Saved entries
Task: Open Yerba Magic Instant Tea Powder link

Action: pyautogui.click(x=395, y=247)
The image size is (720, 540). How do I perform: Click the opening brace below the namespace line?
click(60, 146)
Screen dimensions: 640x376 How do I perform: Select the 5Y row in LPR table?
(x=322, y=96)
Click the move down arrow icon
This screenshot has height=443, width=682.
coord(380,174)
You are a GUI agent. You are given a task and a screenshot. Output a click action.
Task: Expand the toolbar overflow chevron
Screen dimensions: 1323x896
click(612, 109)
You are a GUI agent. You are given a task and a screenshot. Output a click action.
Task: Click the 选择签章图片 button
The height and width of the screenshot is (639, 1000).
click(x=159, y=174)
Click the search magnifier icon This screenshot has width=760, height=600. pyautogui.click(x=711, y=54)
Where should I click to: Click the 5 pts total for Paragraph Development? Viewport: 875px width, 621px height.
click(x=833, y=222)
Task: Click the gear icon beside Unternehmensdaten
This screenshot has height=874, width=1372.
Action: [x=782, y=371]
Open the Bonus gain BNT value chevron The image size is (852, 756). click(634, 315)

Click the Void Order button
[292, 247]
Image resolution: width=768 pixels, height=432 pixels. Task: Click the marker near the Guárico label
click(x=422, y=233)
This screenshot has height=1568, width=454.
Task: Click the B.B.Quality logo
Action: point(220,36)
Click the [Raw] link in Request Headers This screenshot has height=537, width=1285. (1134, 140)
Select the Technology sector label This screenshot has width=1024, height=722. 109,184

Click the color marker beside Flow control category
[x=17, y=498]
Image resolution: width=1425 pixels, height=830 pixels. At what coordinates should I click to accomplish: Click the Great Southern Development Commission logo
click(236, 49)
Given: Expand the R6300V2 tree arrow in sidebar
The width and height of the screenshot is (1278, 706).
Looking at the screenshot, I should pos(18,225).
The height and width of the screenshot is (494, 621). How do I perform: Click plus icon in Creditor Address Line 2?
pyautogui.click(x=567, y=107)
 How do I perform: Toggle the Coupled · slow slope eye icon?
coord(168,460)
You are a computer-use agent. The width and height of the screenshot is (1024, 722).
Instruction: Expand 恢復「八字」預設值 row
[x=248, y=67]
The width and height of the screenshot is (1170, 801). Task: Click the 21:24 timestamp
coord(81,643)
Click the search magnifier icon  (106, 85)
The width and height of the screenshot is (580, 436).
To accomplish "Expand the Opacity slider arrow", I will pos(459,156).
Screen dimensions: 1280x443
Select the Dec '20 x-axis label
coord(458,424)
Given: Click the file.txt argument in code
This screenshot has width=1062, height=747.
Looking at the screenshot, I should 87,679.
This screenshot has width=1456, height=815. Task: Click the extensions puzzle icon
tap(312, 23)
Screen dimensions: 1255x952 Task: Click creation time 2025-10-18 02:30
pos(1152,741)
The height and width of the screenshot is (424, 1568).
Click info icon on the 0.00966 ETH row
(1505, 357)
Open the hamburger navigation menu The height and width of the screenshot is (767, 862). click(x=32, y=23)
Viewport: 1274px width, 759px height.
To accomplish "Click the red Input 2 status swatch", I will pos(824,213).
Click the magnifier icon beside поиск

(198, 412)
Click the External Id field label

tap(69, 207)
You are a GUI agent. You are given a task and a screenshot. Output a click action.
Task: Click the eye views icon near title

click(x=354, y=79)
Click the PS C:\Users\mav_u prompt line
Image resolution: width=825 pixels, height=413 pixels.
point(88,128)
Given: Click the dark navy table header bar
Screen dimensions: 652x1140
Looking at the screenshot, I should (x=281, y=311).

What you are asked to do: All lines from the opening of the records through the line where "Click the search magnifier icon This" occurs are to be output verbatim. No other line belongs in the answer.

Solution to this exercise:
Task: Open Yerba Magic Instant Tea Powder link

Action: pyautogui.click(x=395, y=247)
The image size is (720, 540). How do I perform: Click the opening brace below the namespace line?
click(60, 146)
Screen dimensions: 640x376 How do I perform: Select the 5Y row in LPR table?
(x=322, y=96)
Click the move down arrow icon
This screenshot has height=443, width=682.
coord(380,174)
You are a GUI agent. You are given a task and a screenshot. Output a click action.
Task: Expand the toolbar overflow chevron
Screen dimensions: 1323x896
click(612, 109)
You are a GUI agent. You are given a task and a screenshot. Output a click action.
Task: Click the 选择签章图片 button
The height and width of the screenshot is (639, 1000).
click(x=159, y=174)
Click the search magnifier icon This screenshot has width=760, height=600. pyautogui.click(x=711, y=54)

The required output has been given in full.